------ Data shown

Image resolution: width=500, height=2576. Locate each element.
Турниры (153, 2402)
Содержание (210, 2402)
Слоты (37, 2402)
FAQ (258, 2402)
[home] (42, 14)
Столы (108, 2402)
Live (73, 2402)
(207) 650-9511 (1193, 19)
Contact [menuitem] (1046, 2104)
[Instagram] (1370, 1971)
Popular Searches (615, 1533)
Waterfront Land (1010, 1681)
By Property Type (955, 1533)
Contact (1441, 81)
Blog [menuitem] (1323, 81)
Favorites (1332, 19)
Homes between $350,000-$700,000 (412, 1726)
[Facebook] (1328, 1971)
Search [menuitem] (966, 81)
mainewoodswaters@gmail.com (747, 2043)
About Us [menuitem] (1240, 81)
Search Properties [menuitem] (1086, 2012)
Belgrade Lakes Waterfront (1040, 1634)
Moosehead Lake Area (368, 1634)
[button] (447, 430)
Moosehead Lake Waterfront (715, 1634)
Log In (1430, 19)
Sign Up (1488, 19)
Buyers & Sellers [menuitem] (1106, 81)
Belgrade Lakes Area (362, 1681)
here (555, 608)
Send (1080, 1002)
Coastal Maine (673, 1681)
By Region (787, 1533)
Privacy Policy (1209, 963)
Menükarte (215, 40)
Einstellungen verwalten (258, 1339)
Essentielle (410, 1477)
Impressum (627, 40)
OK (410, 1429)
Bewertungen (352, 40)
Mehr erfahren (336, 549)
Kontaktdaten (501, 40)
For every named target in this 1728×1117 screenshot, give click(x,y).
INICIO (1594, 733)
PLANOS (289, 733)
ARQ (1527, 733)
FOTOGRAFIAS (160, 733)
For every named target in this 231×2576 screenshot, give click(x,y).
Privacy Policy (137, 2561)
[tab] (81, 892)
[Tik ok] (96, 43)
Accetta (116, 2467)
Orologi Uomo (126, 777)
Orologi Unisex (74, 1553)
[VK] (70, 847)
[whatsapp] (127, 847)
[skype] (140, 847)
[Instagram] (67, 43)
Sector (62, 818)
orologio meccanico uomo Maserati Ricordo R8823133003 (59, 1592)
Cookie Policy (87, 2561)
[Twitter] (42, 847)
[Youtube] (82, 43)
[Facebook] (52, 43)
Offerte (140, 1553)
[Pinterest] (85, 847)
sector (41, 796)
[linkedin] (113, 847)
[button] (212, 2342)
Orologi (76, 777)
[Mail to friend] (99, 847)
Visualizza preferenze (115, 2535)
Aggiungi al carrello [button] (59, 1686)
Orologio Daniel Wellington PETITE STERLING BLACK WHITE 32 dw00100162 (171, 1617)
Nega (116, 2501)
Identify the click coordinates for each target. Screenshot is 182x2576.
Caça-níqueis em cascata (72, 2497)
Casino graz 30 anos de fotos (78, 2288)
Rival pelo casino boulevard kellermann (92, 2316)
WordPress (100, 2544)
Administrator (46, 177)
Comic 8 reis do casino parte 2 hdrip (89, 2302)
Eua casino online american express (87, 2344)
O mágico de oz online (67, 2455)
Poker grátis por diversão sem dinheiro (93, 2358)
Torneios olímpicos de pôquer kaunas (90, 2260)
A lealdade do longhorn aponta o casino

------------

Take the line above containing "FAQ (258, 2402)", the line containing "Contact (1441, 81)", and all lines in between, and copy them exactly without anything else.

FAQ (258, 2402)
[home] (42, 14)
Столы (108, 2402)
Live (73, 2402)
(207) 650-9511 (1193, 19)
Contact [menuitem] (1046, 2104)
[Instagram] (1370, 1971)
Popular Searches (615, 1533)
Waterfront Land (1010, 1681)
By Property Type (955, 1533)
Contact (1441, 81)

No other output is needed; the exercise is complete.